- [AUSGANGSTEXT]:
PETER UNFRIED DIE EINE FRAGE : Aber Merkel wählen …
Sind Sie traurig, dass Heino Ihren Song „Willy“ nicht gecovert hat, Konstantin Wecker?
Der deutsche Sänger Heino hat es im Alter von 73 zum ersten Mal auf Platz 1 der Albumcharts geschafft, indem er Songs coverte, die man ihm angeblich nicht zugetraut hatte. Es ist aber nur „Haus am See“ und so braves Zeug. Die wahre Prüfung hat er ausgelassen: „Willy“ von Konstantin Wecker. „Gestern habns an Willy daschlogn, / und heit, und heit, und heit werd a begrobn.“
Wecker, 65, war in den bewegten Jahren das Gegenteil von Heino. Links, system- und staatskritisch, also auf der richtigen Seite. Sieht man mal von seinem Hedonismus ab. Ich erreiche ihn mobil, er ist auf Tour mit seinem Programm „Wut und Zärtlichkeit“. Sonntag ist er in Potsdam, am 26. Februar in Berlin.

- [BEREITGESTELLTE DATEN]:

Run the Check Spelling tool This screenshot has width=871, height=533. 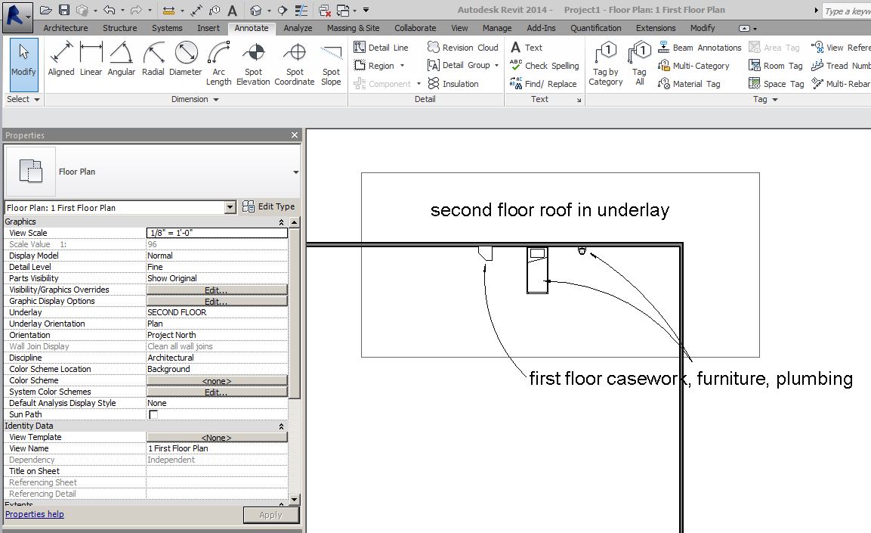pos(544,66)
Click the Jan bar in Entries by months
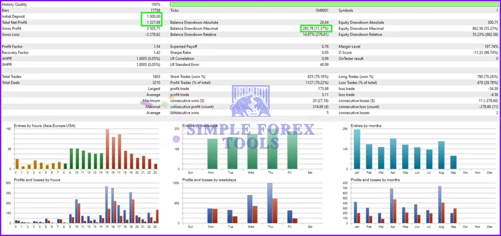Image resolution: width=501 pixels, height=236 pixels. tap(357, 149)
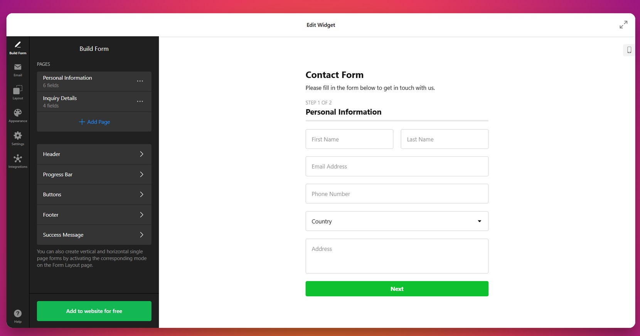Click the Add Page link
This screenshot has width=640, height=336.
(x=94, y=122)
--
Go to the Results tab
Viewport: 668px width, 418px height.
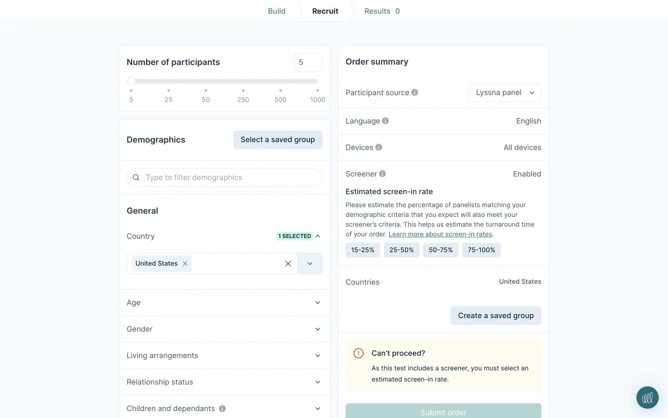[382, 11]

- [AUFGABEN]:
a. Beantworten Sie zum Text über Heino und Konstantin Wecker diese Fragen:
(i) Wie alt ist Heino, als er zum ersten Mal Platz 1 der Albumcharts erreicht?
(ii) Mit welchem Programm ist Wecker auf Tour?
(iii) An welchem Tag tritt Wecker in Berlin auf?
b. Nehmen Sie bitte den Text über Heino und Konstantin Wecker wieder auf und führen Sie ihn nach dem letzten Satz weiter.

- [LÖSUNGEN]:
a.
(i) 73 Jahre
(ii) „Wut und Zärtlichkeit“
(iii) Am 26. Februar

b.
„Sind Sie traurig, dass Heino ihren ‚Willy‘ nicht gecovert hat, Herr Wecker?“ Also, bitte. Erstens hört er keinen Heino. Und zweitens ist er nicht traurig wegen Heino. Da gibt es anderes, was einen traurig machen kann.
„Nein“, sagt er. „Heino kann vieles covern, aber beim ‚Willy‘ hätte er große Probleme, also sprachlich gesehen.“ Weil er entweder bayerisch singen müsste oder den Text ins Hochdeutsche übertragen. „Heino soll ‚Sage nein‘ covern“, sagt er dann. Ein anderer Song von ihm gegen Rechtsradikalismus. „Am besten soll Heino gleich eine ganze Platte mit antifaschistischen Songs aufnehmen.“ Jetzt kommt er langsam in Fahrt.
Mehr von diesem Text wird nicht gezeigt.